[Entries taken from a collection]
══════════════════════════════

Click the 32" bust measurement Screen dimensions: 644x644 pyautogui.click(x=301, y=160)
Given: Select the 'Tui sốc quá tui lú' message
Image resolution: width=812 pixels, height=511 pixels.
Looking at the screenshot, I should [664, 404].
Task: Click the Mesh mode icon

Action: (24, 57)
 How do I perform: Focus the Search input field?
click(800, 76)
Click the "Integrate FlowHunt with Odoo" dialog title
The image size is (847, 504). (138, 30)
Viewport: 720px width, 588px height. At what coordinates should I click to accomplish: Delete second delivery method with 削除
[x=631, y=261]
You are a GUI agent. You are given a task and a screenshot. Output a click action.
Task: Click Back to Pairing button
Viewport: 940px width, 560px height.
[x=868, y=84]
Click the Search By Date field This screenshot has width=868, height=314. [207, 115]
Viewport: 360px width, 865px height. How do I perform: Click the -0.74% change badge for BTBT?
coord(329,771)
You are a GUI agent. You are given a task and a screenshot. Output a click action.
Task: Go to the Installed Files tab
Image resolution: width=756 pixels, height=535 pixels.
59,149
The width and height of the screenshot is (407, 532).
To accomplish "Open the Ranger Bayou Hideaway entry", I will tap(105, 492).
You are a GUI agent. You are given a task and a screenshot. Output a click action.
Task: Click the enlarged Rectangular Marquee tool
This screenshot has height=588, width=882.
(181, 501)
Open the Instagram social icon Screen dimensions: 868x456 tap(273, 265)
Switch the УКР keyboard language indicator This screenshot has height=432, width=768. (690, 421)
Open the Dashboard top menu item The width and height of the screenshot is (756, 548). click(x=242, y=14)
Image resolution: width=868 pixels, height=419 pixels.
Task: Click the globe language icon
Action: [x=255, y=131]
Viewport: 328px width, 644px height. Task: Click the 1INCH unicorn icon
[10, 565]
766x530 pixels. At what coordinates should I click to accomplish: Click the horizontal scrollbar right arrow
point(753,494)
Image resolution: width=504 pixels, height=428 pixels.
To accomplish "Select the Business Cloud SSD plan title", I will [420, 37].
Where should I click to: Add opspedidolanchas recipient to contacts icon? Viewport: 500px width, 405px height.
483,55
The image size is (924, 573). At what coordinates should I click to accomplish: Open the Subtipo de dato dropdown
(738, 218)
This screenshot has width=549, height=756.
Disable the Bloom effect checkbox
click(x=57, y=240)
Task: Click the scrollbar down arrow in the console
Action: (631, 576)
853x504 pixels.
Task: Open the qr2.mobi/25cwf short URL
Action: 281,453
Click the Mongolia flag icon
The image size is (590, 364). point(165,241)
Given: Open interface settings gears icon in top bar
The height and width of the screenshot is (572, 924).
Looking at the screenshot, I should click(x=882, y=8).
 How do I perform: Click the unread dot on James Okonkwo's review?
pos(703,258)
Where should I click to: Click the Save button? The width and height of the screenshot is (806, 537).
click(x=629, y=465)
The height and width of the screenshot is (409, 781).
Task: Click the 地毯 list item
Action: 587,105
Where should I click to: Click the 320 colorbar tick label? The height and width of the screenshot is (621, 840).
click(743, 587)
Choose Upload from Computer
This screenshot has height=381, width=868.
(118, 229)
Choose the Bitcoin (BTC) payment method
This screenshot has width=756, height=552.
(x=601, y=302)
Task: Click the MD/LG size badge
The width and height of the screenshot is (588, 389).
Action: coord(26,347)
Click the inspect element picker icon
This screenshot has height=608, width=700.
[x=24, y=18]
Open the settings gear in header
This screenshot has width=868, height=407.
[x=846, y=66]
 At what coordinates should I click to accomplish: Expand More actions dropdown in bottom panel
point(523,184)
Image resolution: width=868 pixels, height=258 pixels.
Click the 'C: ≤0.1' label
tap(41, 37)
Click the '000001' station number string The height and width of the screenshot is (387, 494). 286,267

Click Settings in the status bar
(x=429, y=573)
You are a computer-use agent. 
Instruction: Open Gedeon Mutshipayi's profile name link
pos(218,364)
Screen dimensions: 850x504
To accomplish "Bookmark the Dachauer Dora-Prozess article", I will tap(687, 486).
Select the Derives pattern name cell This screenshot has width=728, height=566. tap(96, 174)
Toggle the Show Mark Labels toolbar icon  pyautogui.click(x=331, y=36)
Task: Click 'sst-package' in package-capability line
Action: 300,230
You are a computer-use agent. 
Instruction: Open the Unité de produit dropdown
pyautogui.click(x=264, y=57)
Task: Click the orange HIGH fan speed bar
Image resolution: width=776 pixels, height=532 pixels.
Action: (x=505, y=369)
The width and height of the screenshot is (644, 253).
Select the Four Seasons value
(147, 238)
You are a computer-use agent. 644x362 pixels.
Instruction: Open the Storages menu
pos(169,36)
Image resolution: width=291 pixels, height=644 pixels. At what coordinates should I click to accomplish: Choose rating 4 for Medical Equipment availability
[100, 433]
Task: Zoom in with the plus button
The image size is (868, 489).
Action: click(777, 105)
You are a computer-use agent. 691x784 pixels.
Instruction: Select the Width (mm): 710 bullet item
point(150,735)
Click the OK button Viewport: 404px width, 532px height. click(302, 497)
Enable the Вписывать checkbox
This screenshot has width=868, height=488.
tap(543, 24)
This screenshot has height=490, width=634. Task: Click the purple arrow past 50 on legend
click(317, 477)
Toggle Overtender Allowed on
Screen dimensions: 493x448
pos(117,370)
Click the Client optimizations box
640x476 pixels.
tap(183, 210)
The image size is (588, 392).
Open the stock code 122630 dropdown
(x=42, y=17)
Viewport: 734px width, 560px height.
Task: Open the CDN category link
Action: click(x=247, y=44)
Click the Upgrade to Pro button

══════════════════════════════

Could you reproduce, exactly, every line above from the line with "Instruction: Open the Unité" to the line with "Enable the Вписывать checkbox", and no other line? Both ends count.

Instruction: Open the Unité de produit dropdown
pyautogui.click(x=264, y=57)
Task: Click the orange HIGH fan speed bar
Image resolution: width=776 pixels, height=532 pixels.
Action: (x=505, y=369)
The width and height of the screenshot is (644, 253).
Select the Four Seasons value
(147, 238)
You are a computer-use agent. 644x362 pixels.
Instruction: Open the Storages menu
pos(169,36)
Image resolution: width=291 pixels, height=644 pixels. At what coordinates should I click to accomplish: Choose rating 4 for Medical Equipment availability
[100, 433]
Task: Zoom in with the plus button
The image size is (868, 489).
Action: click(777, 105)
You are a computer-use agent. 691x784 pixels.
Instruction: Select the Width (mm): 710 bullet item
point(150,735)
Click the OK button Viewport: 404px width, 532px height. click(302, 497)
Enable the Вписывать checkbox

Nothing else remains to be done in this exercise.